In the records below, find every line with the word "slider" and copy it.

(Stored data)
= Beginning of Section =
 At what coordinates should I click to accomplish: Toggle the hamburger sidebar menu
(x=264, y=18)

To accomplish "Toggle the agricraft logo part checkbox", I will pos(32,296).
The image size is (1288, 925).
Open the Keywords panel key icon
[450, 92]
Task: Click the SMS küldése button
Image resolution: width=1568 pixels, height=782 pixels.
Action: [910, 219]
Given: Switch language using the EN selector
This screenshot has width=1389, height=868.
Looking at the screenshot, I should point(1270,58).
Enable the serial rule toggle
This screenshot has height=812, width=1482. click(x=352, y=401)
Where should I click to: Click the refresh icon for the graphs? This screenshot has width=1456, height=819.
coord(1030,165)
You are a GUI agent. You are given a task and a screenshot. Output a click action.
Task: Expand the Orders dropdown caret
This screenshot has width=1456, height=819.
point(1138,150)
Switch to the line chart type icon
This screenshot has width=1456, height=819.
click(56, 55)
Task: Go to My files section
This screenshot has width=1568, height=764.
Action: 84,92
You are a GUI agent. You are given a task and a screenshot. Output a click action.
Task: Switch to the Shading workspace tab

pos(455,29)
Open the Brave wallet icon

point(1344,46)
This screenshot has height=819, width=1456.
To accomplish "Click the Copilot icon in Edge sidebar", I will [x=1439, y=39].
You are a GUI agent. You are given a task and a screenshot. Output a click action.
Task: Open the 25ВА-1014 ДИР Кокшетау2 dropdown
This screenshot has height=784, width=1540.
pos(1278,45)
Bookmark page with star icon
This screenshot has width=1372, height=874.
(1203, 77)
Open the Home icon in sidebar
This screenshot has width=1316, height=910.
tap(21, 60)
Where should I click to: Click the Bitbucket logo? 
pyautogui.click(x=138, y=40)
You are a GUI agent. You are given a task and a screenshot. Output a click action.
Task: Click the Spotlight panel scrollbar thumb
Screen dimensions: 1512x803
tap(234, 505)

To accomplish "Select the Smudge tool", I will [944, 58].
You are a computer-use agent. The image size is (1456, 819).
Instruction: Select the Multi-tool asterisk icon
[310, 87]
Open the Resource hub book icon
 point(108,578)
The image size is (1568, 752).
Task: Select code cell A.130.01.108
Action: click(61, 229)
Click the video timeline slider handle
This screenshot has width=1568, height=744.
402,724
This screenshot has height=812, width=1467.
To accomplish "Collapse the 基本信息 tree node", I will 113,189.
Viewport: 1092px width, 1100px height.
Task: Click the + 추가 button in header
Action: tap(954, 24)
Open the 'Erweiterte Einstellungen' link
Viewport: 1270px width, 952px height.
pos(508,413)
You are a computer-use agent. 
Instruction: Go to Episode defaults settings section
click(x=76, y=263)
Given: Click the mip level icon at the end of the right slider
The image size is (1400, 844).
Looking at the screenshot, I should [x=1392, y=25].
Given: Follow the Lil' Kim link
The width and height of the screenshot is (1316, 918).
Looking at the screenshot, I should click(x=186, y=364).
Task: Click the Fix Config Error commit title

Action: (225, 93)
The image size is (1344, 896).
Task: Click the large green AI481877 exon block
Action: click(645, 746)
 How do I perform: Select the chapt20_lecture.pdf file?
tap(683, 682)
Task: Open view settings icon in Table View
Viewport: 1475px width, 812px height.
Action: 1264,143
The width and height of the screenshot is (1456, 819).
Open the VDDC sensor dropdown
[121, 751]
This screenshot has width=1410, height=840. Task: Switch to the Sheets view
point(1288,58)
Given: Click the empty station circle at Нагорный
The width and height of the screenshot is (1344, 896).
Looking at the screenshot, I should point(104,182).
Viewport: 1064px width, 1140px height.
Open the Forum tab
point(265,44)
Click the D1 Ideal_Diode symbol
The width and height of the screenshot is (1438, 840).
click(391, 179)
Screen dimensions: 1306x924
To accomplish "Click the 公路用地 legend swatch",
= End of Section =
Task solution
Click the video timeline slider handle
Given: Click the mip level icon at the end of the right slider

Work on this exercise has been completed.